R Bridge Final Project: Campaign Donations by Committees

The Federal Election Commission (FEC) provides data on committees, candidates and campaign finances for the current election cycle and for election cycles through 1980 in regards to all registered congressional, senate and presidential candidates.

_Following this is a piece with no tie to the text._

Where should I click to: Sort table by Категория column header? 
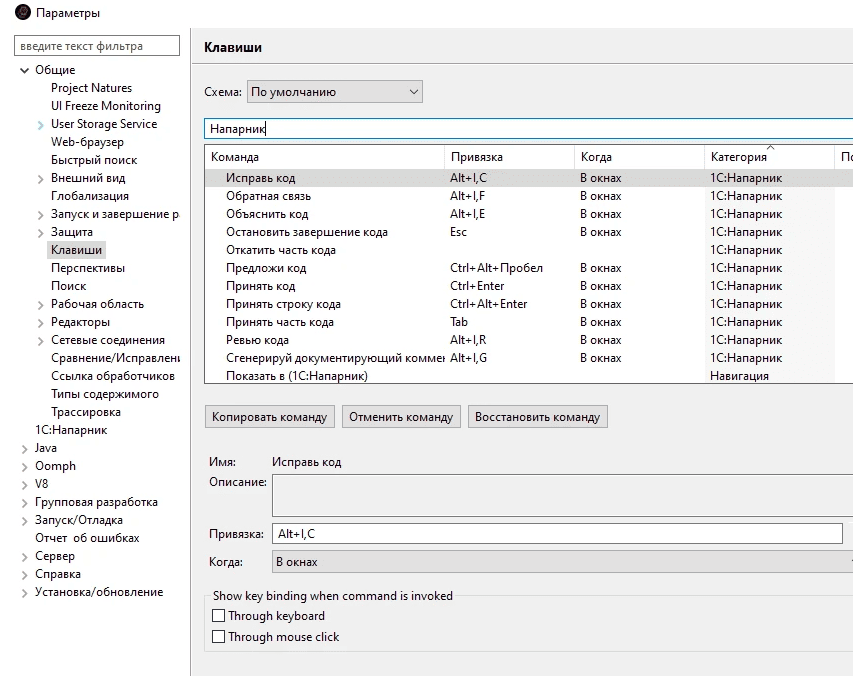click(738, 157)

During this campaign year (2015-2016), committee-based contributions are frequently front-page news stories. Committees are defined by the FEC as federal political action committees and party committees, campaign committees for presidential, house and senate candidates, as well as groups or organizations who are spending money for or against candidates for federal office. This project will take a look committee based contributions during this election cycle.

I. Getting the Data

The datasets are split into two parts, i.e., a candidate master file and a committee transaction file. The committee file (committ) contains all the transactions with a foreign key reference to the candidate, which will require the candidate master file (cand) to reverse the alias. Header files were also available provided by the FEC, which were used to make assembling the data easier. All the data acquired from the FEC site was imported into a GitHub repo and getURL, from the RCurl package, was used to get the text.

# Candidate Data HTML
cand_f <- ("https://raw.githubusercontent.com/Liam-O/R_BridgeFinal_csv/master/cn.txt")
#Committee Data HTML
committ_f <- "https://raw.githubusercontent.com/Liam-O/R_BridgeFinal_csv/master/itpas2.txt"


# Data Headers
cand_head <- "https://raw.githubusercontent.com/Liam-O/R_BridgeFinal_csv/master/cn_header_file.csv"
committ_head <- "https://raw.githubusercontent.com/Liam-O/R_BridgeFinal_csv/master/pas2_header_file.csv"

# Read Data
cand <- read.table(text = getURL(cand_f),
                   header = FALSE,
                   sep = "|",
                   quote = "",
                   col.names = read.csv(text = getURL(cand_head), sep = ",", header = FALSE,
                                        stringsAsFactors = FALSE ),
                   comment.char = "",
                   fill = TRUE,
                   strip.white = TRUE,
                   stringsAsFactors = FALSE)
committ <- read.table(text = getURL(committ_f),
                     header = FALSE,
                     sep = "|",
                     quote = "",
                     col.names = read.csv(text = getURL(committ_head), sep = ",", header = FALSE,
                                          stringsAsFactors = FALSE ),
                     comment.char = "",
                     fill = TRUE,
                     strip.white = TRUE,
                     stringsAsFactors = FALSE)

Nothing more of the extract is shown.